If a 7'2 guy can't average 14ppg in any 4 years in college playing against 6'8 Cs, what makes people think he can in the pros against guys his own size? I think many erroneously compare him to Ilgauskas, who really is great with the ball. I think it's easy to become enamored with his huge frame, solid skills, and quality intangibles, but I don't see anything that makes me think he'll *thrive* in the league. I think he's good enough to survive as a 15-20mpg rotation defensive body, but does anyone really think Roy is gonna put beatdowns on NBA Cs on a regular basis?

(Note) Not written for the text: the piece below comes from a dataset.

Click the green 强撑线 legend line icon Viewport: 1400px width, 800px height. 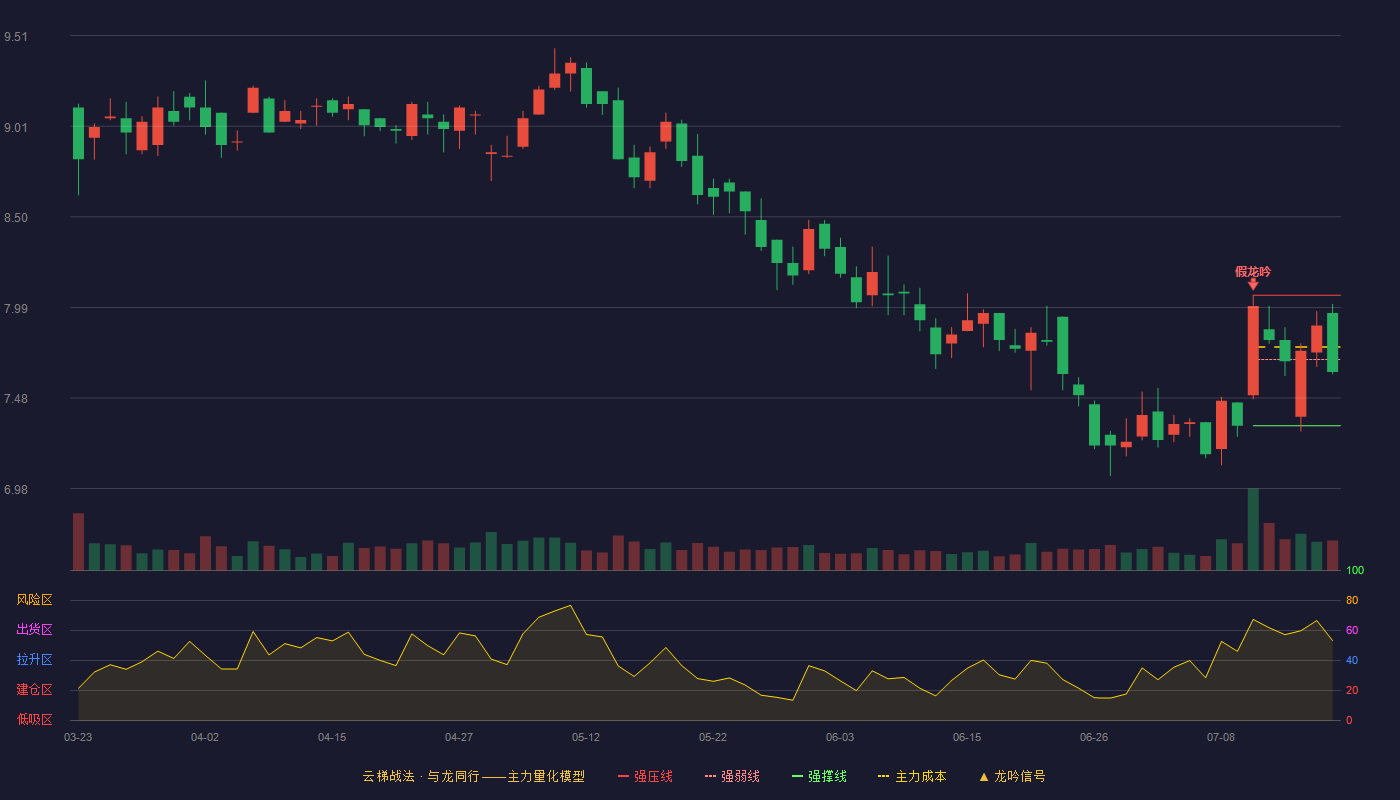pyautogui.click(x=798, y=776)
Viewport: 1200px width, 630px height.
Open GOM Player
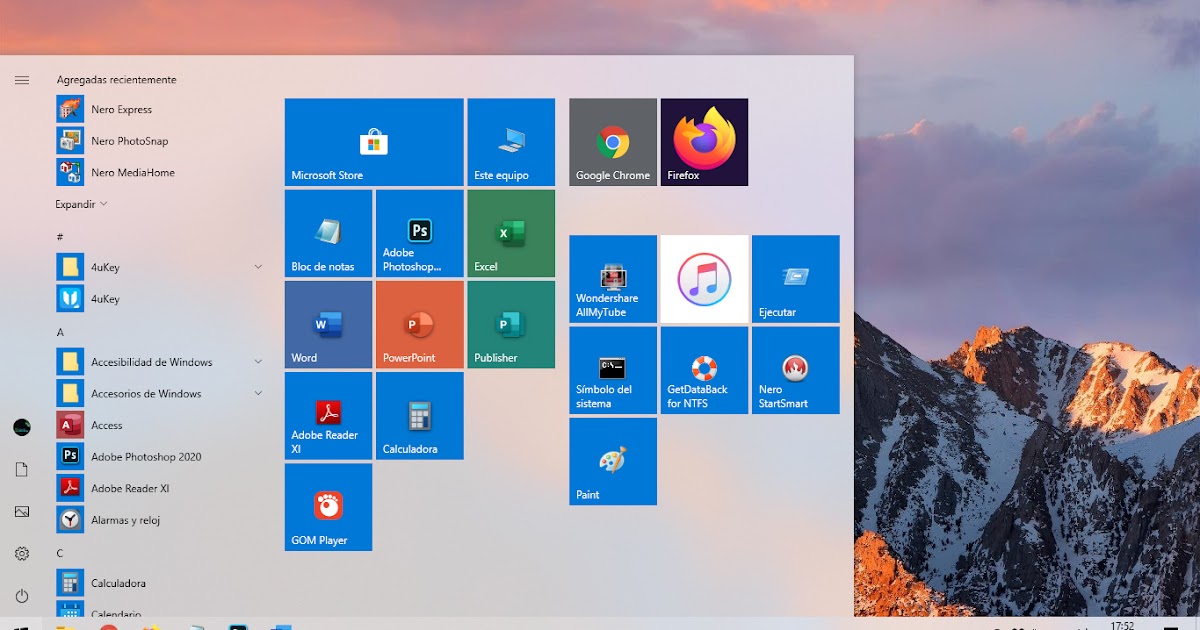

To me, Hibbert is like taking Shelden Williams or Shane Battier in the top 10. There's a lot to like about him - rare 7'2 guy that's worked extremely hard at not taking his size for granted, plays for a great hoops program at a great academic school, great character guy. You see all these constructive things about him, but you can forget to ask yourself - how much better can he be? I don't think a whole hell of a lot in Roy's case. I'd take Roy 11-20 somewhere, but not when there are high upside guys left.


----------



## MemphisX (Sep 11, 2002)

1. Eric Gordon - He is a special scorer with no weaknesses except prototypical size.

2. De'Andre Jordan - I want to see him get more aggressive protecting the basket but he rebounds like a pro already.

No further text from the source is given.